Author Archives: DPNF




  • Dartmouth Park Neighbourhood Forum undertook a survey of local people and businesses to test the water on the community’s views on traffic and travel in our area.
  • The Government is actively encouraging local measures to reduce traffic in residential areas, including implementing ‘Low Traffic Neighbourhoods’ (LTNs), which are springing up across London.  We wanted to know what our neighbours thought about the principle of an LTN and other measures in Dartmouth Park.
  • The survey took place over 2 weeks in late July 2020 and was completed by 401 people.
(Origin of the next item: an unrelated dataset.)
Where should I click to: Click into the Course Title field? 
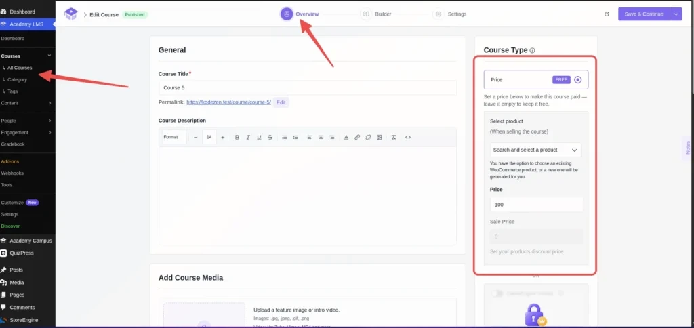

We are very grateful for this amazing response.
  • Responses were received from a broad range of people:
    • Living on 67 different streets
    • 44% under the age of 50
    • 45% have children under 18 in their household


Regarding issues experienced:

  • 82% think there was too much traffic in Dartmouth Park before lockdown
  • 70% think there was too much traffic on their street before lockdown
  • At least half of respondents say that their immediate local area suffers from:
    • noticeable pollution
    • excessive rat-running
    • excessive speeding
  • 94% appreciated the fall in traffic and improved air quality during lockdown.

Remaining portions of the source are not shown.